ACTIVITY 1 »
In the passage below on women and Social Security, list the reasons it gives for why women are more likely to rely on Social Security retirement and disability benefits.
ACTIVITY 2 »
According to the passage below on women and Social Security, where was the post originally published?
ACTIVITY 3 »
Pick up the passage below on women and Social Security after its last sentence and continue it.

PASSAGE TO READ »
Ensuring that a growing economy is equitable and benefits all workers is an important policy priority for all elected officials. Given that women’s earnings and economic security are central to the health and well-being of U.S. households and the overall economy, each election cycle presents an opportunity to highlight the policies that would help women have access to the jobs and benefits workers need to ensure economic security for themselves and their families.
This post is the seventh in a series outlining eight key policy priorities that are critical for increasing women’s economic opportunities and securing their futures. This was originally published on the IWPR website.
Women are more likely to rely on Social Security retirement and disability benefits because they have fewer alternative sources of income after retirement, often outlive their husbands, and are more likely to be left to rear children when their husbands die or become disabled. Moreover, due to the recession, many women have lost home equity and savings to failing markets, leaving them more economically vulnerable in retirement. Women also disproportionately benefit from Supplemental Security Income (SSI) as they are often living alone and in poverty at older ages.
While some women have access to pensions or retirement accounts through their employers, Social Security is a crucial support for contract, gig, and temp workers. Protecting and expanding Social Security is vital for older women’s economic security.

SOURCE MATERIAL »

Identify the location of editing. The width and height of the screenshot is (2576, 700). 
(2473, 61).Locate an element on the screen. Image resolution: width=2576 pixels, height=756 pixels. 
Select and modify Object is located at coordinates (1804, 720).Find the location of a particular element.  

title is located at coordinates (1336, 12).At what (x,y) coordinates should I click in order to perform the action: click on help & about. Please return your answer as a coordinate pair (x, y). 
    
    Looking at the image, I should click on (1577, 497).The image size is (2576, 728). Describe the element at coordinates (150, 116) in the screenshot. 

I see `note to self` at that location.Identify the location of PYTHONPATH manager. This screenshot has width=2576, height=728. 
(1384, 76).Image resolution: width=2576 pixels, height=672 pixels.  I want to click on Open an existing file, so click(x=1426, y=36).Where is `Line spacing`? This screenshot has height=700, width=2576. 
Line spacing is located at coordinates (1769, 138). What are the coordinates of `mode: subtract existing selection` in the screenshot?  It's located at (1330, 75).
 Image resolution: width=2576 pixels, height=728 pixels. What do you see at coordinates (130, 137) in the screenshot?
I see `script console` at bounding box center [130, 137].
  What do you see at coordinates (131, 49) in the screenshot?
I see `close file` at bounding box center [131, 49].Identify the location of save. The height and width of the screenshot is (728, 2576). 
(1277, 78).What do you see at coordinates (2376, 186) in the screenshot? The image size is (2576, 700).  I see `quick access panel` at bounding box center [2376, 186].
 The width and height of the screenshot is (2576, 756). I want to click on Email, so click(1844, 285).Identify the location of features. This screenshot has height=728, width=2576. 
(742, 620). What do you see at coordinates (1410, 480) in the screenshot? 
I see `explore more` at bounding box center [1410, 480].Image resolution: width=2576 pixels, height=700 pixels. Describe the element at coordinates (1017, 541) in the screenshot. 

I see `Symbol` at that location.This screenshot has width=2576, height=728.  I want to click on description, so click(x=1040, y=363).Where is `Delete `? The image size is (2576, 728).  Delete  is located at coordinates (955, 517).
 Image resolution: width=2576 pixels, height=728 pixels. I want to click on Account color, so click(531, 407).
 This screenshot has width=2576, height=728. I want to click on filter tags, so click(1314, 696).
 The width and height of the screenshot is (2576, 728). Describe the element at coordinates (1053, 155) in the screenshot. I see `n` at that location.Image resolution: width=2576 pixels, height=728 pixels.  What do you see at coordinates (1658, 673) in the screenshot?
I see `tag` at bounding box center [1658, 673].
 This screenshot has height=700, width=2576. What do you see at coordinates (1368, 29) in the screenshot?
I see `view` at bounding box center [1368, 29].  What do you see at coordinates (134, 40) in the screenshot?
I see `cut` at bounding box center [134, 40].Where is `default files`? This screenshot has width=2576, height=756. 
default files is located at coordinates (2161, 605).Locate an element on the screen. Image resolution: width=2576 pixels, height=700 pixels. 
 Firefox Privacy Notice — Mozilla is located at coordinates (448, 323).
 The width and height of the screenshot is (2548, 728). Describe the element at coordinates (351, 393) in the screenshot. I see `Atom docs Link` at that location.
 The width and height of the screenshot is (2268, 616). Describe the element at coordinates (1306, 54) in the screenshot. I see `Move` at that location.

TASK ANSWER 1 »
- They have fewer alternative sources of income after retirement.
- They often outlive their husbands.
- They are more likely to be left to rear children when their husbands die or become disabled.

TASK ANSWER 2 »
On the IWPR website.

TASK ANSWER 3 »
There are a number of policies that would help protect women (and other financially vulnerable populations) including:
■ Add a caregiving credit to Social Security benefits to cover reduced time in the labor force due to caring for family;
■ Increase the special minimum benefit;
■ Increase benefits to ensure adequacy and improve cost of living adjustments;
■ Make sure asset limits and eligibility in Medicaid, SSI, and CHIP are not affected by Social Security benefit increases;
■ Ensure that the number of Social Security offices is not decreased. Rather, the number of offices should increase in rural areas and in areas where the Social Security offices are heavily used and have long waiting periods;
■ Control prescription drug prices in the Medicare Program as well as other regulated areas of health care;
■ Reduce Medicare Limitations so that seniors can receive needed health benefits.